FLOORING GUIDE


THE APPEARANCE OF WOOD DETERMINES ITS GRADE

  • Clear wood is a flooring product with minimal character marks that provides a uniform appearance.
  • Select wood is a flooring product with natural heartwood/sapwood color variations that also includes knots, streaks, etc.
  • Common wood (No. 1 and No. 2) has more natural characteristics such as knots and color variations than either clear or select grades, and often is chosen because of these natural features and the character they bring to a room. No. 1 Common has a varied appearance, light and dark colors, knots, streaks and wormholes. No. 2 Common is rustic in appearance and emphasizes all wood characteristics of the species.
  • First Grade Beech, Birch & Hard Maple Shall have the face practically free of all defects, but the natural color of the wood shall not be consider a defect. The highest standard grade, combines appearance and durability.
  • Second Grade Beech, Birch & Hard Maplea floor with varying wood characteristics and colors to include distinct color variations, numerous Streaks, stained Sapwood, sound Knots, and Checks. All defects must readily fill.
  • Third Grade Beech, Birch & Hard Maple must be of such character as will lay and give a good serviceable floor. The wood must be firm, Serviceable and may contain all defects common Maple Pieces with 1/4 full Tongue admitted. Third Grade will not admit-Knot Holes over 3/8" in diameter or unsound Knots where the unsound portion is over 1" in diameter; Voids on Ends or Edge; or Shake, Hear Checks, badly Split Ends and Imperfections in Manufacture which would materially impair the serviceability of the floor.

TYPES OF CUTS

 

The angle at which a board is cut determines how the finished product looks. Wood flooring is either plainsawn, quartersawn or riftsawn.

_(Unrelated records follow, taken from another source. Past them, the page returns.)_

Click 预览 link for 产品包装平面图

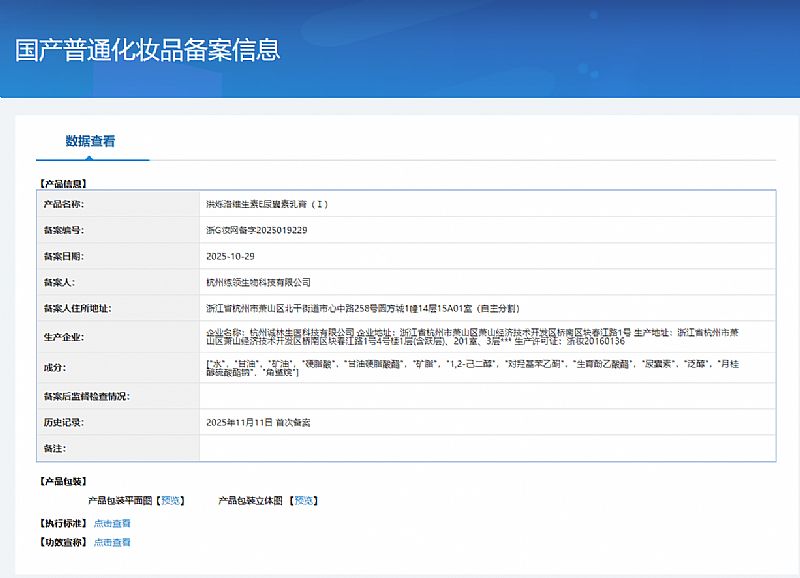(171, 500)
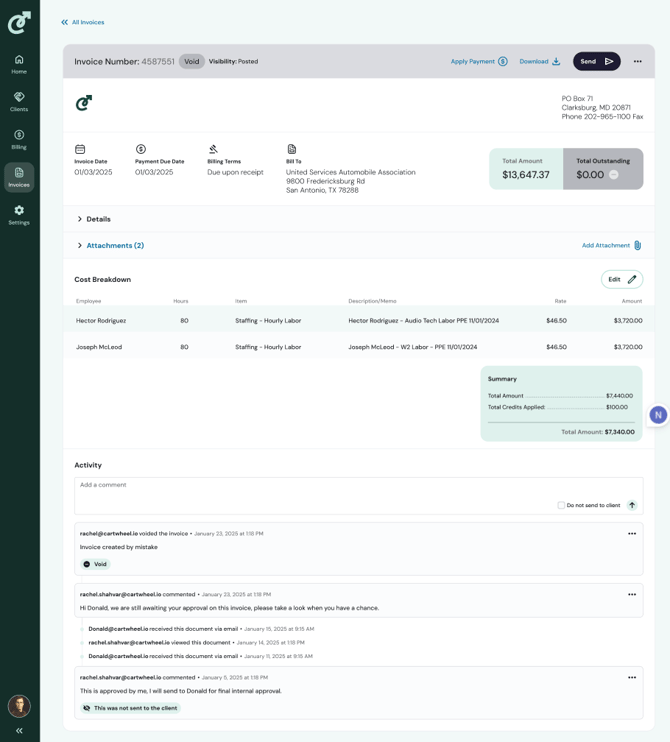
Task: Click the user avatar in sidebar
Action: 19,705
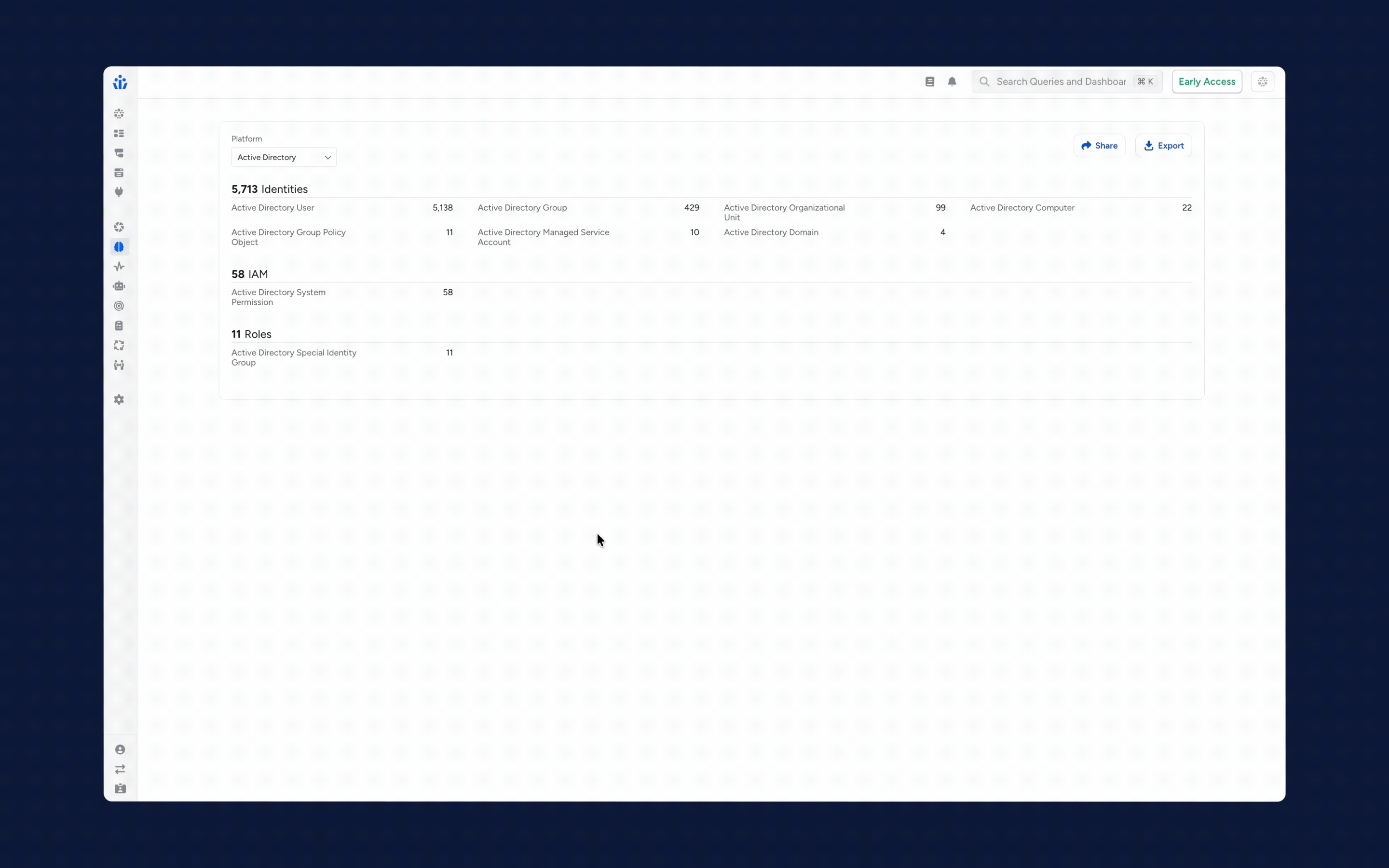Open the documentation book icon in header

(x=929, y=81)
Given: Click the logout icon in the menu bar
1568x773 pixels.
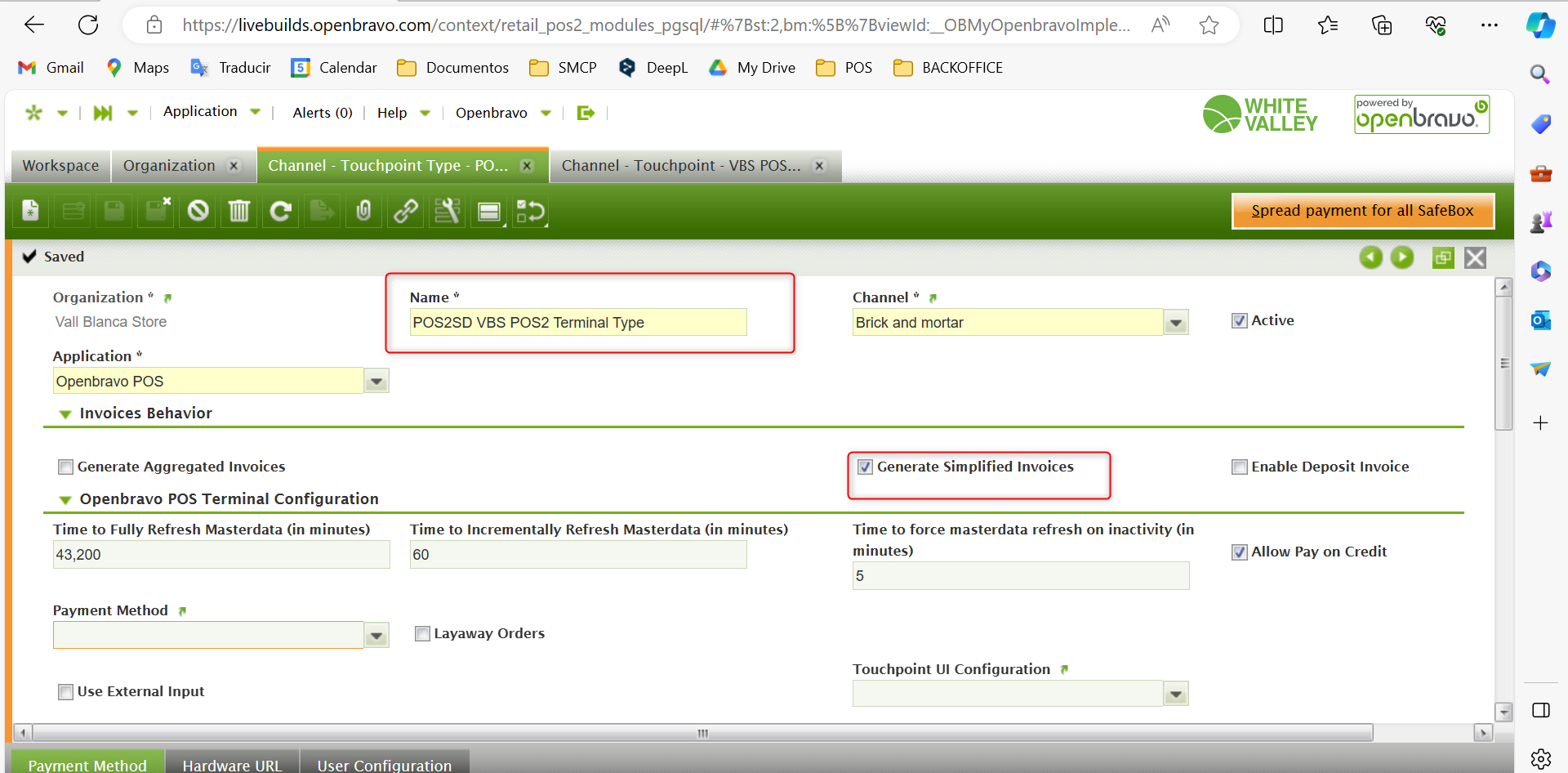Looking at the screenshot, I should point(586,113).
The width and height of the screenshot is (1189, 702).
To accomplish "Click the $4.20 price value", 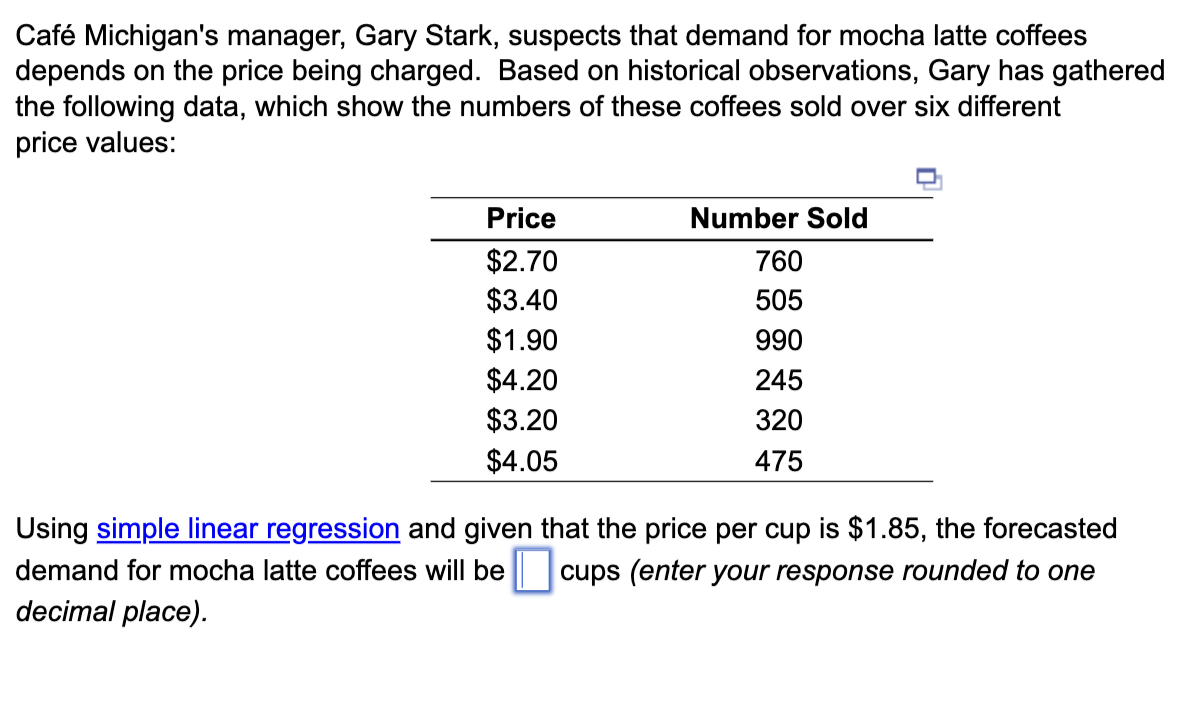I will pyautogui.click(x=521, y=380).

  • Plainsawn is the most common cut. Characteristics are its pleasing appearance, and varied grain appearance. It is easier to produce from the log.
  • Quartersawn is more expensive than plainsawn. Characteristics are greater wear resistance, less tendency to cup and twist, less shrinkage in width, and uniform grain appearance with ray flecks. Ray flecks appear in flooring that cuts across the wood’s ray cells, which creates a shimmering flake figure spread over the wood.
  • Riftsawn is more expensive than plainsawn. It's similar to quartersawn without the ray flecks.